Required action: Each line from the one containing "The height and" to the end of the entries below is to be set down exactly; the pictures are not.
○ ○ ○ ○
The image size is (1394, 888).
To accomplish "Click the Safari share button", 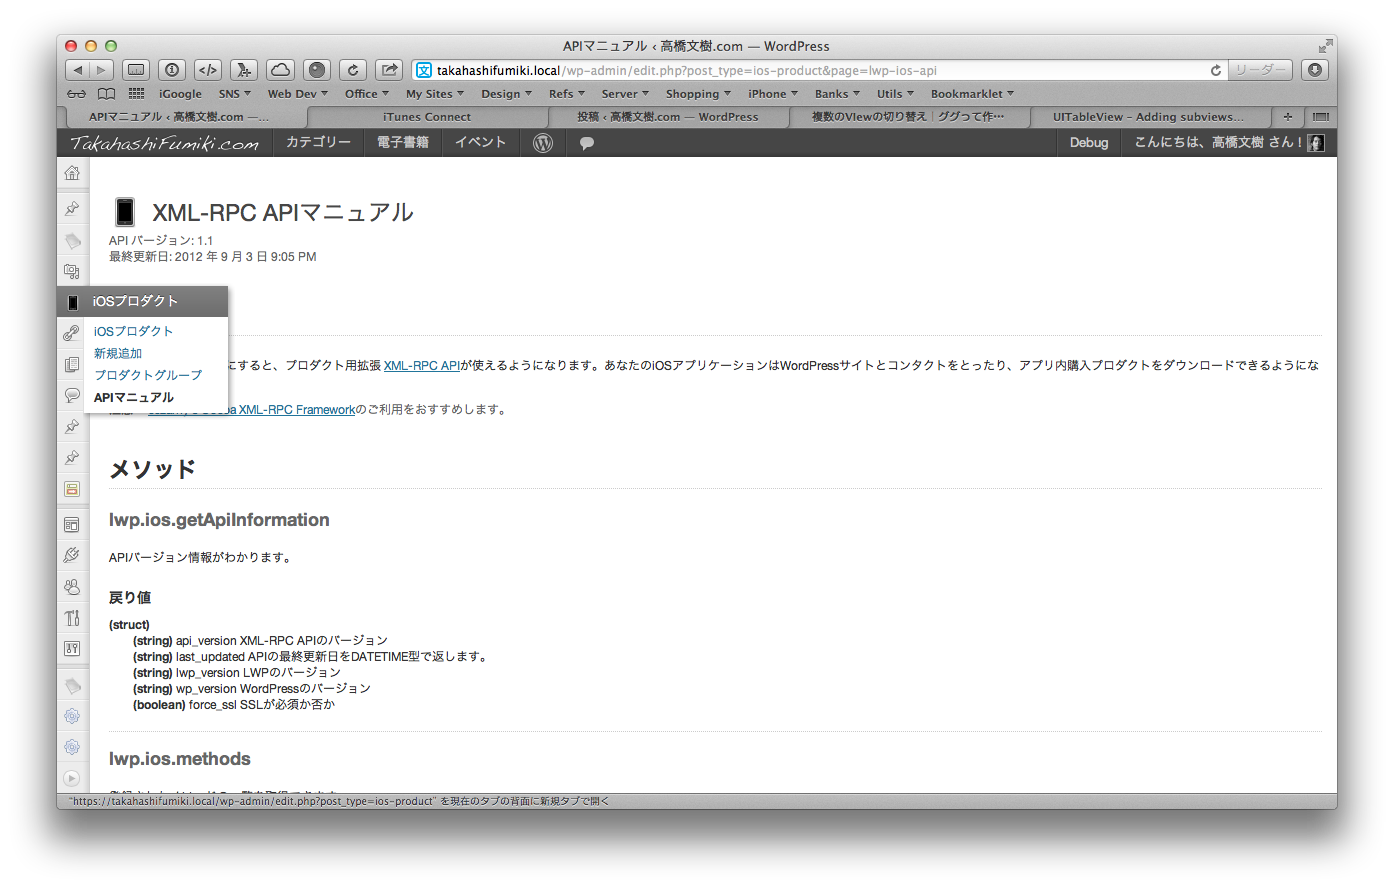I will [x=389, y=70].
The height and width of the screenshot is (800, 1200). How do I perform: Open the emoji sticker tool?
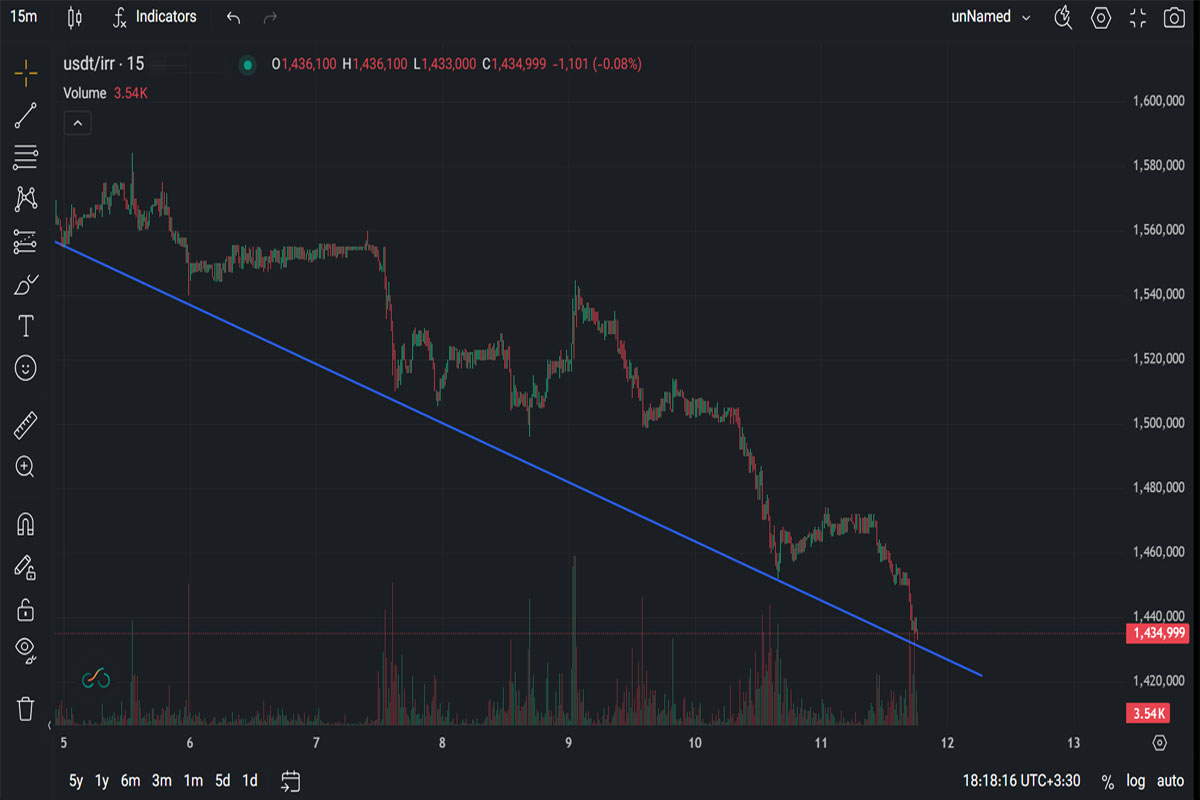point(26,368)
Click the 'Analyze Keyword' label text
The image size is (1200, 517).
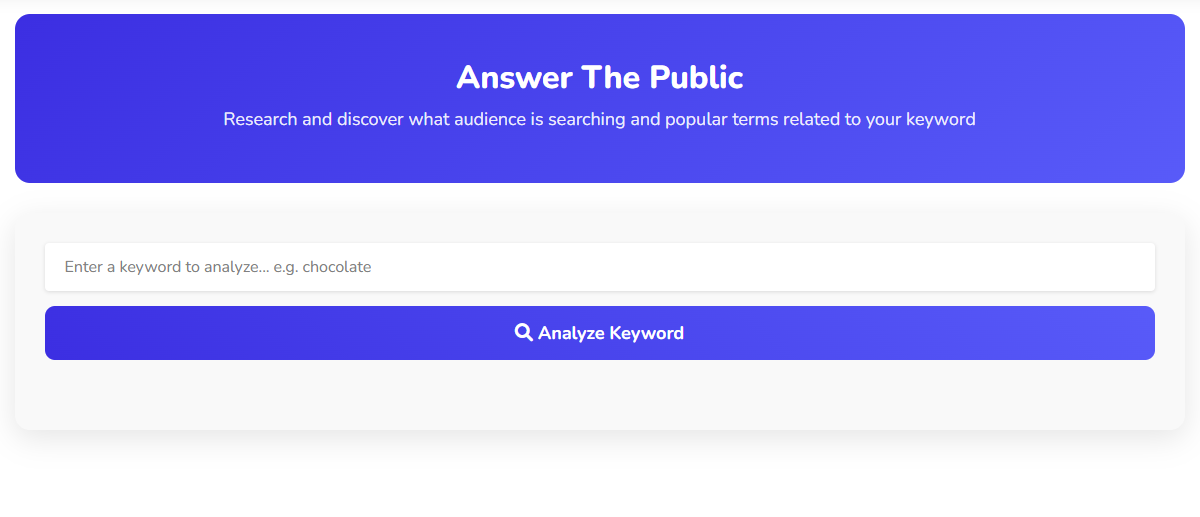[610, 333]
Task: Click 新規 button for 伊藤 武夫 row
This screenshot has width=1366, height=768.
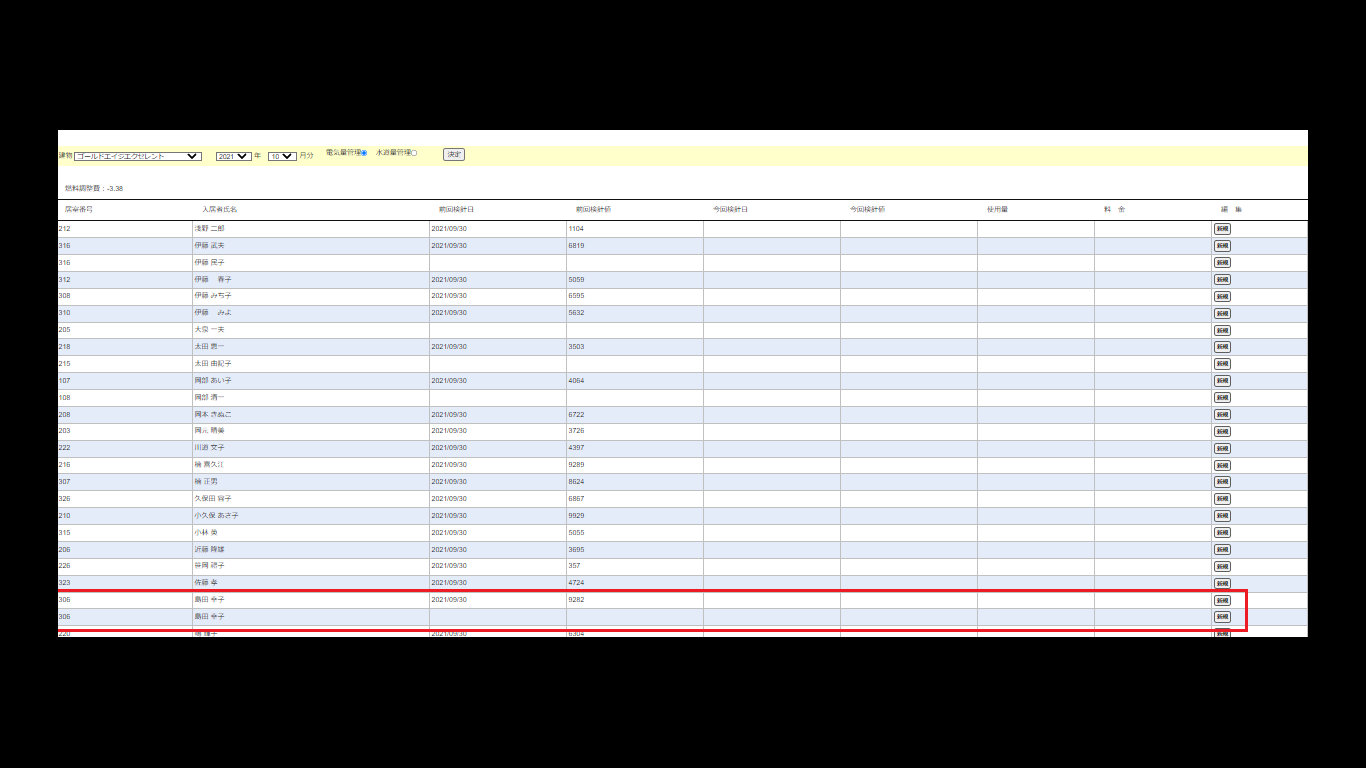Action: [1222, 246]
○ ○ ○ ○
Answer area:
The height and width of the screenshot is (800, 1200). How do I perform: Open the emoji sticker tool?
point(26,368)
Click the 'Analyze Keyword' label text
The image size is (1200, 517).
[610, 333]
Task: Click 新規 button for 伊藤 武夫 row
This screenshot has width=1366, height=768.
Action: [1222, 246]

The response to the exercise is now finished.